The work was co-funded by the UK Centre for Observation and Modelling of Earthquakes, Volcanoes and Tectonics (COMET) and STREVA, a research consortium aimed at finding ways to reduce the negative consequences of volcanic activity on people and their assets.
"Improving how we anticipate activity using new technology such as this is an important first step in doing better at forecasting and preparing for volcanic eruptions," said STREVA Principal Investigator, Dr Jenni Barclay.
Co-author Professor Willy Aspinall added: "Global studies of volcano deformation using satellite data will increasingly play a part in assessing eruption potential at more and more volcanoes, especially in regions with short historical records or limited conventional monitoring."

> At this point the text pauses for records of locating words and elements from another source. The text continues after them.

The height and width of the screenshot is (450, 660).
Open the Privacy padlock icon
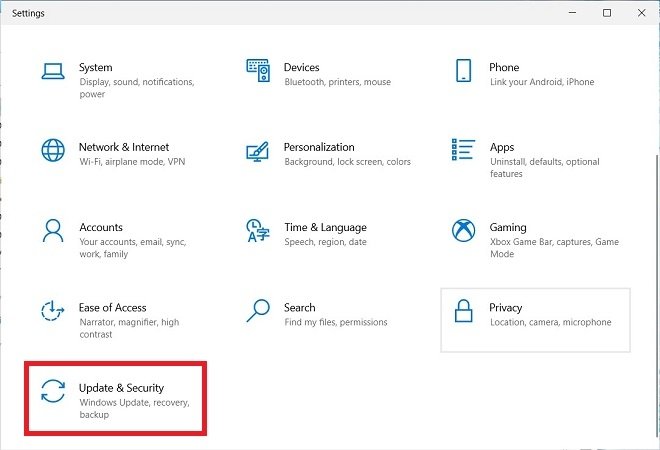click(463, 311)
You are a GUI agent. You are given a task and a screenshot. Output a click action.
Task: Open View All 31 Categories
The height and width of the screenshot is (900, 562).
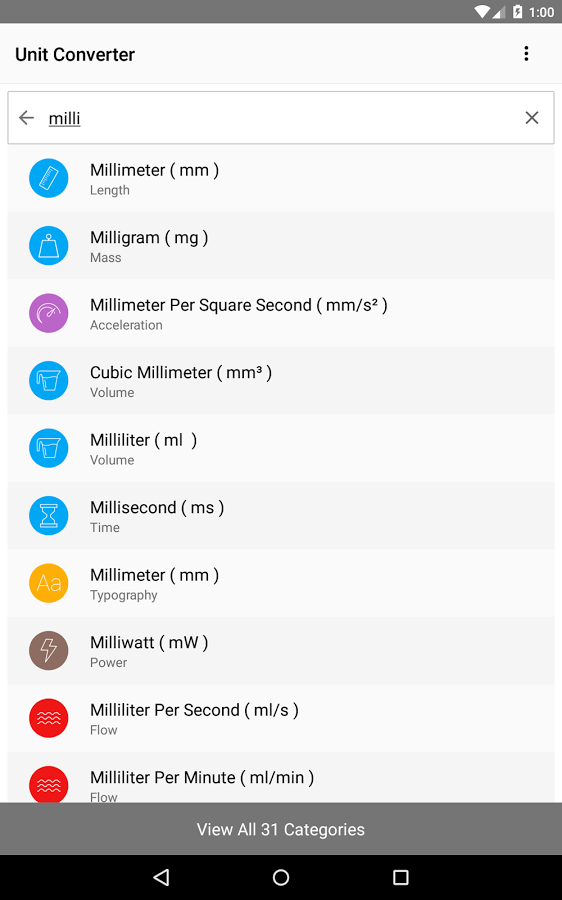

However, many factors and processes, some observable, but others not, influence deformation to a greater or lesser extent. These include the type of rock that forms the volcano, its tectonic characteristics and the supply rate and storage depth of magma beneath it. Thus, deformation can have different implications for different types of volcanoes. For volcanoes with short eruption cycles, the satellite record typically spans episodes that include both deformation and eruption, resulting in a high correlation between the two. For volcanoes with long eruption cycles, the satellite record tends to capture either deformation or eruption but rarely both.
In the past, radar images of the majority of the world's volcanoes were only acquired a few times a year, but seismological data indicate that the duration of unrest before an eruption might be as short as only a few days.
Dr Biggs said: "This study demonstrates what can be achieved with global satellite coverage even with limited acquisitions, so we are looking forward to the step-change in data quantity planned for the next generation of satellites."
The European Space Agency is planning to launch its next radar mission, Sentinel-1 in early April. This mission is designed for global monitoring and will collect images every six to twelve days. Using this, scientists should be able to test the causal and temporal relationship with deformation on much shorter timescales.
Professor Tim Wright, Director of COMET, added: "This study is particularly exciting because Sentinel-1 will soon give us systematic observations of the ups and downs of every volcano on the planet. For many places, particularly in developing countries, these data could provide the only warning of an impending eruption."